A small San Diego-based screen printing outfit is taking new strides in the coffee accoutrement game, offering shirts with lovely coffee-related designs that are actually printed with pigment ink converted from spent coffee grounds. In short, they are shirts about coffee, made with coffee.
Coffee Printed is the coffee-focused venture that, upon its specialized and unique demand, grew out of the small, family-owned screen printing business Domestic Stencilworks.
“We launched Coffee Printed officially this past October, 2016. However, we have been printing with coffee and traditional inks professionally for the past five years under the name Domestic Stencilworks,” said Coffee Printed lead designer Alex White. “Instead of it just being an arm of our existing screen printing business, we decided to rebrand and build an entire product line around our coffee prints.”
White and his wife Jade, a full-time math teacher who handles the company’s finances, launched Coffee Printed along with Jade’s father Jay Mohr, who has more than 35 years in the printing trade and now serves as production manager, passing his expertise down to the next generation.

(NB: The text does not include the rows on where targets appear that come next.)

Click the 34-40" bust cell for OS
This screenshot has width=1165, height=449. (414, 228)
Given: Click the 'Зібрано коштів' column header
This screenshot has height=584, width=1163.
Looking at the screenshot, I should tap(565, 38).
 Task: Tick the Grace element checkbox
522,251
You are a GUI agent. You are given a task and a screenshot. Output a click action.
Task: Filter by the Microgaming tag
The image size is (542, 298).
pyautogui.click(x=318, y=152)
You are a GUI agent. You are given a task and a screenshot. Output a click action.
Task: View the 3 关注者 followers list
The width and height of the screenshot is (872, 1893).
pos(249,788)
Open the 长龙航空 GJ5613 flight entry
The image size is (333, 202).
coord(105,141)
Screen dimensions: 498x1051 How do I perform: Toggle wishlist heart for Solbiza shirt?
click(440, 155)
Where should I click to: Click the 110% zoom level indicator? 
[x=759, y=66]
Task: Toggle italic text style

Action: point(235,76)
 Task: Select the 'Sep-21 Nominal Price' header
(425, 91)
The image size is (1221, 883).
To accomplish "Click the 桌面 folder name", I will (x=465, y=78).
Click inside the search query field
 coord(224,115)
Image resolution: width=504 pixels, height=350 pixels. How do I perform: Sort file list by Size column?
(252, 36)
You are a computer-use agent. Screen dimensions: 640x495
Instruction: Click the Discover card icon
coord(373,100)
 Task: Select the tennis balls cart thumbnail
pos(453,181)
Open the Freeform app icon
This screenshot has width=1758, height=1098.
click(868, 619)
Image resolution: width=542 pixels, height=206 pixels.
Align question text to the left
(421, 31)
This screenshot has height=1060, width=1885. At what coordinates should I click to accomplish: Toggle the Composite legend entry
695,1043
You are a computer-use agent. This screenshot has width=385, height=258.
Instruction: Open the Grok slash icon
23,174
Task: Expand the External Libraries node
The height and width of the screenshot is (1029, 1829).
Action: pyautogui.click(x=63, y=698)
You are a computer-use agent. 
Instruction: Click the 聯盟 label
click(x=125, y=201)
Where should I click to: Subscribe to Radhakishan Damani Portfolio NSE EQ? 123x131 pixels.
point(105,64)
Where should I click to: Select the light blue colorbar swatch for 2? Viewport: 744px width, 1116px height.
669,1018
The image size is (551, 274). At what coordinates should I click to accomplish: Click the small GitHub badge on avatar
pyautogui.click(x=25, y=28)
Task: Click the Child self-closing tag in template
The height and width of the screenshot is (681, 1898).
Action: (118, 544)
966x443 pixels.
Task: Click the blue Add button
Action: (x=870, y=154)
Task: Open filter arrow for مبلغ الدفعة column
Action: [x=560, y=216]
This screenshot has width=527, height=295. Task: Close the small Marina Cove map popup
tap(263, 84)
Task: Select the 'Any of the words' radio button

Yet screen printing with coffee pigment is not an established practice in the print world, and so far as Alex White knows, Coffee Printed is the only company working coffee ink into garments, as opposed to paper or other more forgiving surfaces. White said he and Mohr have been experimenting in coffee printing R&D for the better part of five years, resulting in more than 1,000 test prints and washes.
Said White, “We actually created this process all on our own. Mainly through trial and error and a good amount of research into the history of fabric dying.”
White is hesitant to publicly disclose all the secrets, but said the basic production method involves taking large amounts of spent grounds — either from their own home coffee adventures or from local roaster/retailers — and brewing them in a vinegar-based solution for a minimum of two weeks, before the solution is strained, reduced significantly by heat to intensify opacity, and then thickened to mimic the consistency of screen ink.
For the design process, White is both limited and inspired by the coffee ink itself. “I have a background in design and a love for clean, simple, and what I call ‘wearable’ graphics,” he said. “Because our coffee dye only prints in one color — super dark brown — it further simplifies my design process which I see as a good thing… It makes perfect sense that our designs should remain focused on celebrating coffee in fun, simple, wearable ways.”